The Commonwealth Gazette of 31 March 1921 announced the formation of the Australian Air Force. On this day the AAC was disbanded and replaced by the Australian Air Force (AAF) as a separate service. The prefix Royal was granted soon after and promulgated on 31 August 1921.
A series of prefixes were designed to identify specific areas or materials within the air force, some of which are still widely in use to this day. Prior to this system of identification aircraft had been using RFC/RAF serial numbers.
It is often mistaken that the A in the aircraft's serial number stands for Australia when it is merely just the group identification code. With the introduction of the N prefix for the Navy's aircraft it is also possible to assume the A stands for Air Force or Army depending on the aircraft itself.
With the assigning of the A prefix for aircraft it was also decided that aircraft should be assigned its own identifying number for each type than another number for each individual aircraft.
Often aircraft either built locally or those impressed from civilian sources, as well as several overseas types, were assigned numbers in sequential order starting at 1 however, gaps in the numbering sometimes occurred for unknown reasons. However, not all serial numbers are applied like this with a number of notable exceptions as there is no set standard in assigning individual aircraft numbers.
To date there has been three separate groups or Series as they are known as, each covering different periods and what initially began as a RAAF system has now become standard for the ADF.
First Series (1921 - 1934)
This First Series consisted of only 13 aircraft but only 12 ‘A’ numbers were assigned. This was a result of the order for the 'A5' Vickers Vimy not being taken up and the re-assigning of the A5 prefix to the Westland Wapiti. All aircraft were numbered sequentially.
Second Series (1935 - 1960)
Most of the aircraft in this series were operated by the RAAF during World War II, which made the RAAF one of the top five largest air forces, behind the air forces of Britain, Russia, U.S.A and most likely Canada depending on which figures are used.
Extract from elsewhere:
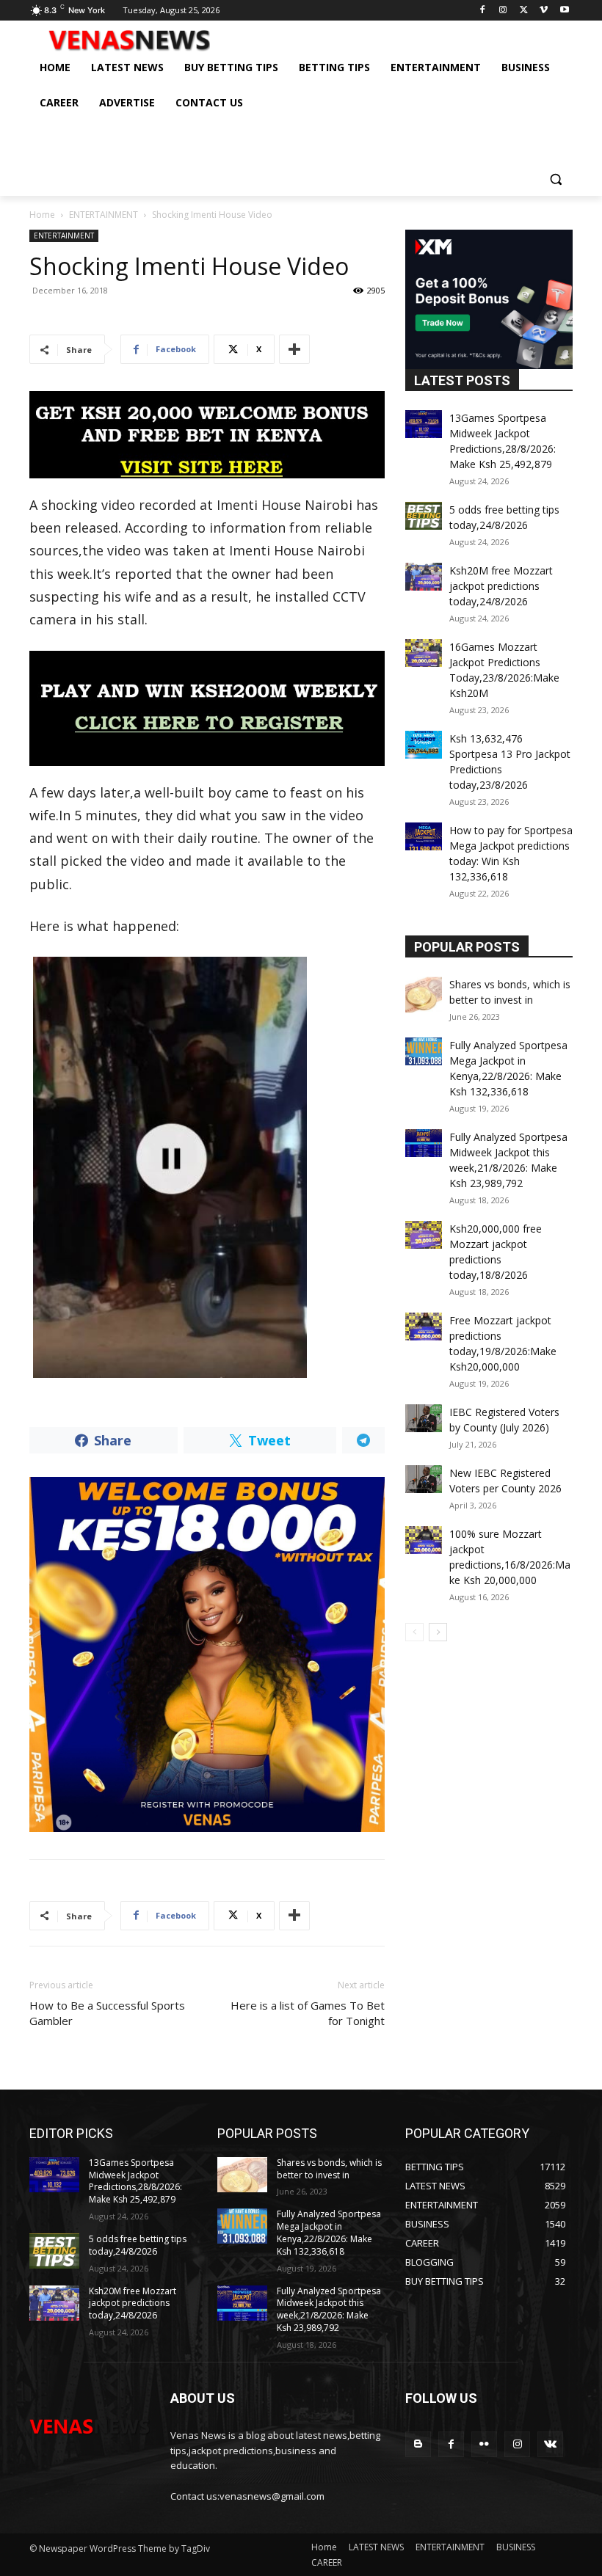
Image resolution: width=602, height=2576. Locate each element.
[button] (555, 178)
Many of the aircraft served in small numbers, operating in the Communications, Liaison or Air Ambulance roles while others served in great numbers of 500 or more. With such large numbers of aircraft in use numerous gaps in the serial numbers appeared.
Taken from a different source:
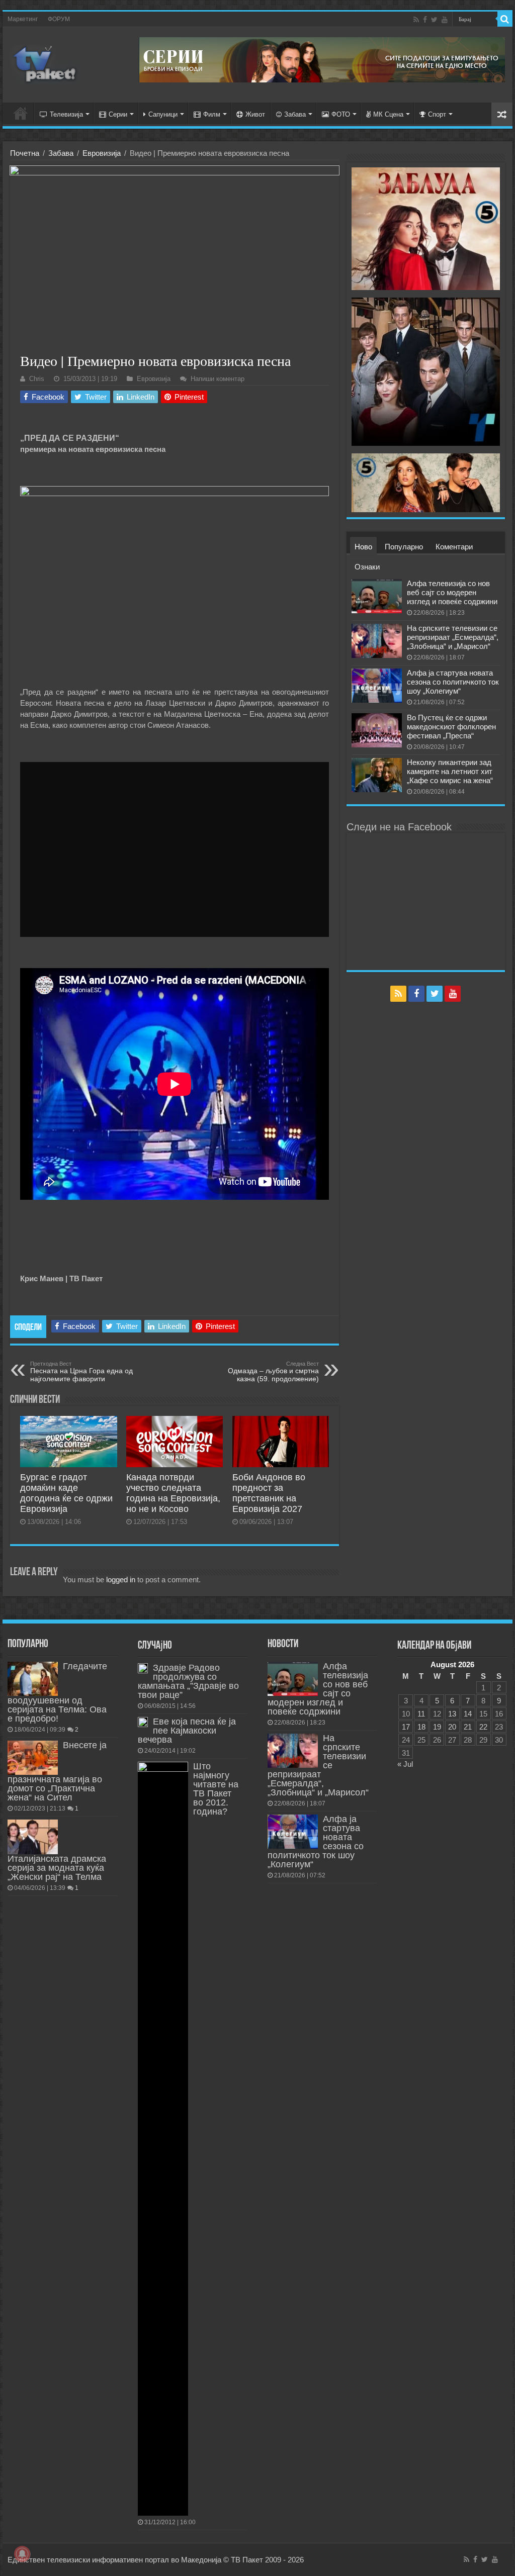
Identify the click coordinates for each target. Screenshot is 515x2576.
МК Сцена (388, 114)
Many aircraft types were received from Britain during this period yet several types including the Fairey Battles, Avro Ansons and the Boeing (B-29) Washington, operated under their RAF serial numbers. For reasons unknown RAAF ‘A’ numbers had been assigned to these aircraft but not applied. Of particular interest is the fact that only the first 48 Avro Ansons had RAAF serials applied yet almost 1000 others retained their previous RAF identity.
Of the 100 aircraft in this series only several serial numbers were held in reserve for aircraft that were either ordered or tested by the RAAF but never accepted into service.
Third Series (1961 - Present)
Most of the aircraft in this series had their serial numbers generally based on their manufacturer’s construction numbers and only a few were numbered sequentially. The McDonnell Douglas F-4E Phantom II, leased from the USAF, retained and flew with their USAF identities but were assigned the spurious 'A69' prefix for administrative purposes only. The number 69 was used as it was derived from the Fiscal year of funding for the aircraft's construction.
When Army Aviation finally obtained its own aircraft independent of the RAAF, serial numbers were assigned in line with the RAAF 'A' number sequence. In 1989 the Army finally wrested control of the rotary winged aircraft fleet from the RAAF although this change did not affect serial numbers.